In general, the term "plastic" refers to a wide array of materials that are formed on the molecular level by repeating carbon atoms units. Such a long chain of atoms bonded together is referred to as a polymer. So, the simplest and most common plastics are carbon polymers. The repeating carbon units may be thought of as the “backbone” of the plastic. Different types of plastics are produced by changing the groups that are attached to this backbone. This causes properties such as heat tolerance, hardness, resiliency and more to vary between different plastics. This also allows plastics to be fashioned into fibers, sheets, and solids.
Polyethylene is the simplest plastic possible in regards to its elemental composition. It consists of a carbon backbone with two hydrogen atoms attached to each carbon.
Polyethylene is probably the most common plastic in the world. It is found in grocery bags, numerous plastic bottles, toys, and even Kevlar, the protective material within bulletproof vests. You might wonder how the same material can be used to produce both flimsy grocery bags and bulletproof vests, and that is a good question.
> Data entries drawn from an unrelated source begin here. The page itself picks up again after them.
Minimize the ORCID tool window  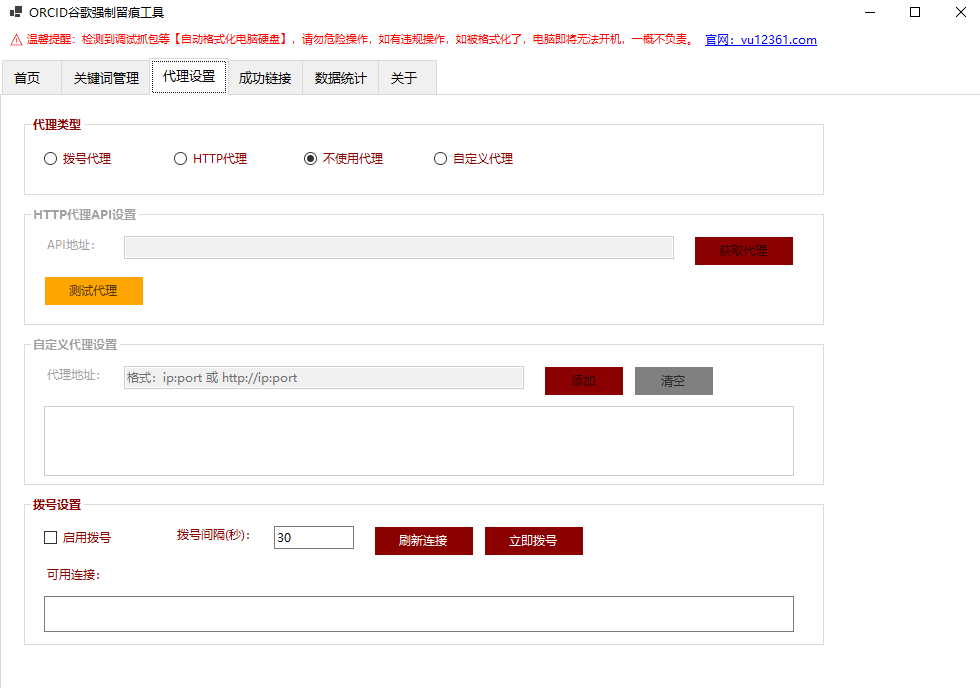click(x=868, y=13)
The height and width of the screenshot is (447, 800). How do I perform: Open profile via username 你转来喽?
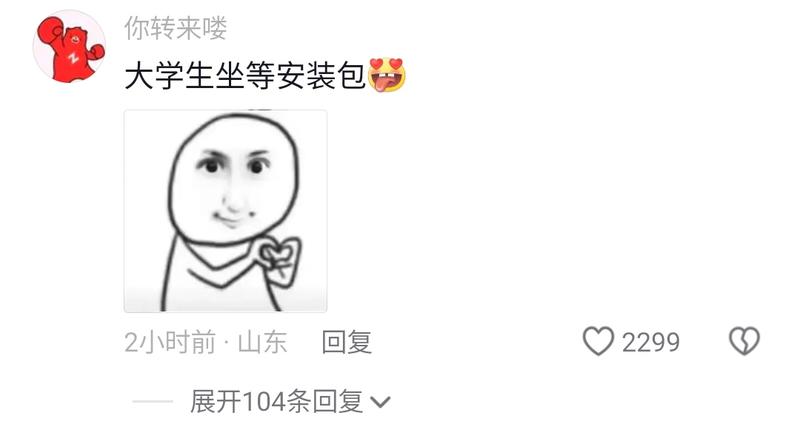pyautogui.click(x=176, y=28)
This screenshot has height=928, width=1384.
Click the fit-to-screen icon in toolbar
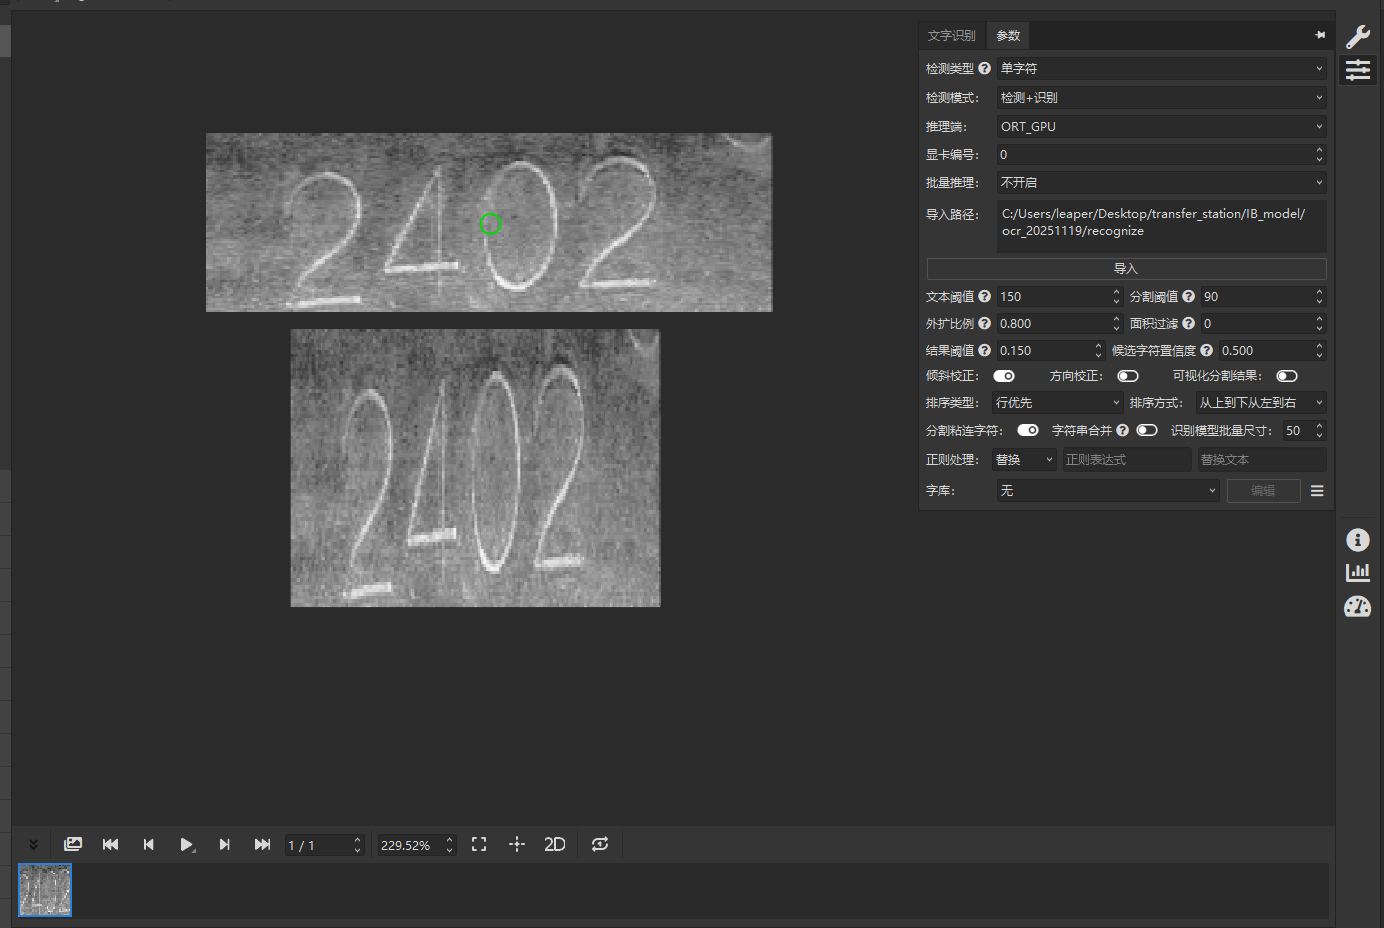[x=479, y=844]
The difference lies in both the length and arrangement of the backbone. Grocery bags are made of polyethylene that is relatively short and branched. On the other hand, Kevlar consists of tremendously long unbranched polyethylene that can be folded onto itself on the molecular level to become extremely compact and dense.
Polypropylene is also a very common plastic. Its elemental composition is very similar to that of polyethylene. It consists of a carbon backbone. The only difference is that every other carbon of the backbone has a methyl group (CH3) attached to it.